[EXERCISE DATA]
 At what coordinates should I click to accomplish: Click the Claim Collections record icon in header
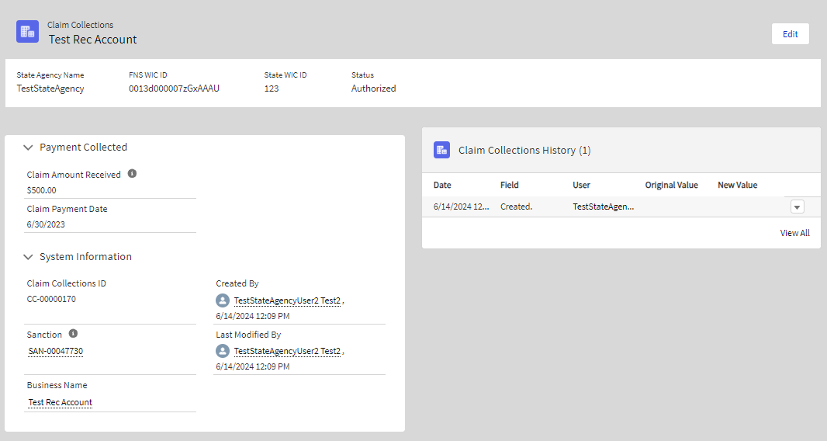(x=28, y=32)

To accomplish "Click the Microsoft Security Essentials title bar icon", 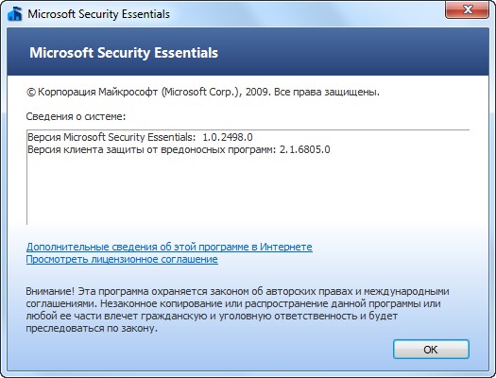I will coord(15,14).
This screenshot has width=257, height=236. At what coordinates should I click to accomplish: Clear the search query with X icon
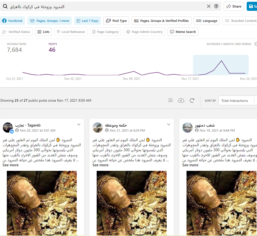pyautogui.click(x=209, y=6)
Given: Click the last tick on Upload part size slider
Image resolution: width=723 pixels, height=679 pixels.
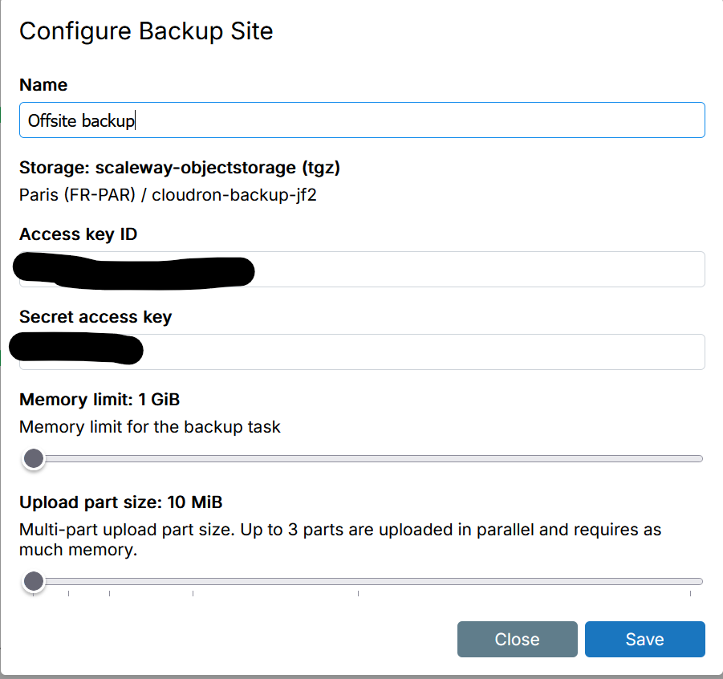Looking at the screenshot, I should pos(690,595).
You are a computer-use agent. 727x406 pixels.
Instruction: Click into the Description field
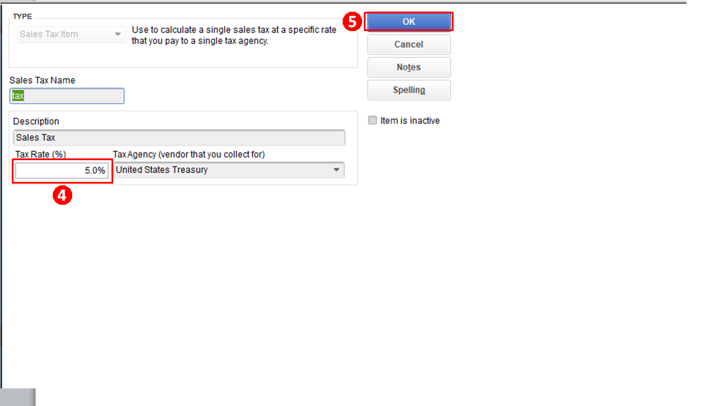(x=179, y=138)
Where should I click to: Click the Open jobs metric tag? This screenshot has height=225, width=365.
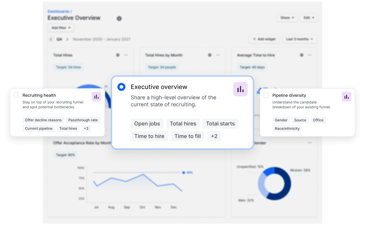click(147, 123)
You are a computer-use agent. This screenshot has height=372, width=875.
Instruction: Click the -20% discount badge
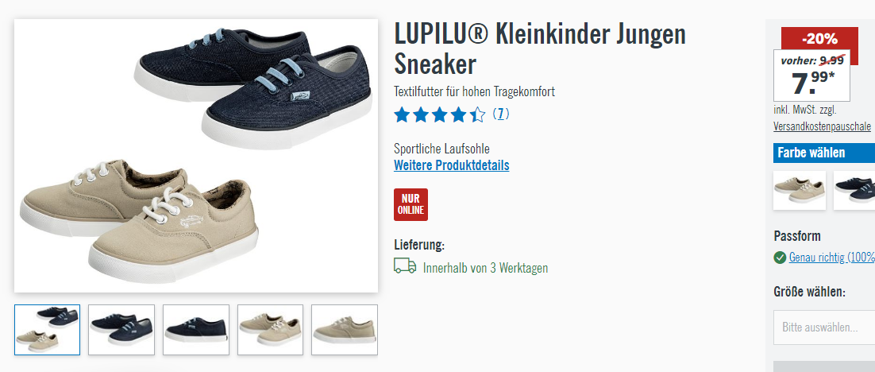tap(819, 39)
[/EXERCISE DATA]
*AIM OF THE TASK*.
Print exactly, and print only, the lines from the line with "Where should I" through the last line of the entries, both ends included. No pictures belong in the result.

*RESULT BELOW*.
Where should I click to: Click the Open jobs metric tag? This screenshot has height=225, width=365.
click(147, 123)
You are a computer-use agent. This screenshot has height=372, width=875.
Instruction: Click the -20% discount badge
tap(819, 39)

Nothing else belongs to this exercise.